What? I'm a blogger, I'm lazy.


So yesteryear was 2009, and I concluded that year with a party at my friend Laura's house.
I got all dolled up but of course still ended up looking like a mom, which is frequent occurrence, went 4 miles (didn't actually count) down the road to a party with the most open expectations. I was happy I ended up with this blank mind because earlier I had imagined several bizarre turnouts that would make me cringe. One included someone puking on my shoes as I entered the room and introduced myself. That didn't happen, and I think that was very far from happening too. I had a great time.

We ended up playing a game called What? Which was like 10 flavors of Awesome. 
Some of the best answers included:
Bestiality/ furry items
Playing with her disco stick
I collect dental x-rays, May I have yours?
Crap. No literally, RIGHT THERE!
Peeing yourself in front of Simon Cowell
What You Talkin' 'Bout Those Ten Commandments!

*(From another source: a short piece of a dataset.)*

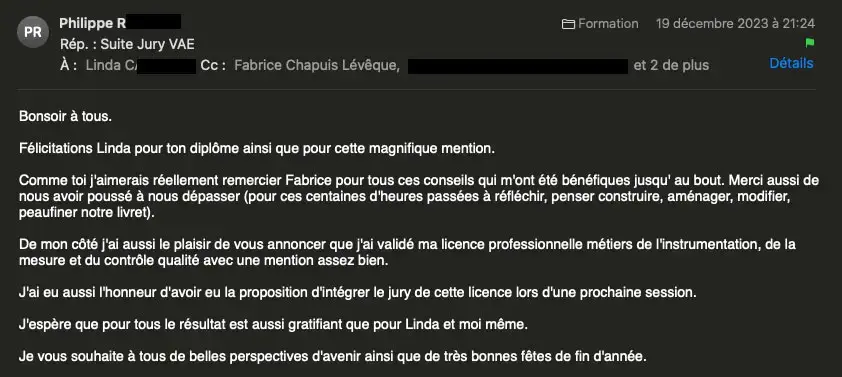Click the "Bonsoir à tous." greeting line
Image resolution: width=842 pixels, height=377 pixels.
click(66, 116)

At 11:50 we paused and turn on the TV to watch the ball drop. We made fun of the very drunk Jennifer Lopez on our screen and cringed at the diminishing capacity of Dick Clark, which leads me to a comment I'd like to make. Dick Clark is an incredibly sacred man in my book. I respect him, and I didn't at all like that he was commenting on the night’s events. The man can barely talk and I felt embarrassed for him, I really did. You don't have to have Dick Clark be there to call it Dick Clark's Rockin' New Years Eve. 
Anyways...

The night soon ended after we toasted and sipped our champagne except for a stunning rendition of Lady Gaga's Bad Romance to ring in the New Year!

As for TODAY! 
I went to work and it was busy, very busy. We are closing our store for remodel. We are becoming the 1st flagship in the company! WOOT! It is all very exciting except that we have to liquidate as much merchandise as possible. 
Liquidation is interesting because I am becoming aware of its positives’ and negatives. 
On the plus, Stuff is cheap and it goes away quickly. 
On the negative, Stuff is cheap, and we don't make money.
This means, we don’t get a lot of hours, which means understaffed and overwhelmed with people.

To wrap things up, New Years Eve was fun. 2009 had its MAJOR positives but it also forces me to put lots of things behind me and focus on the things in front of me.
For example, I'm lazy; I should try harder to not be. 
I hope you like me, you really really like me and will keep reading this thing here.

Oh yeah, if you do January Octopus might say hello!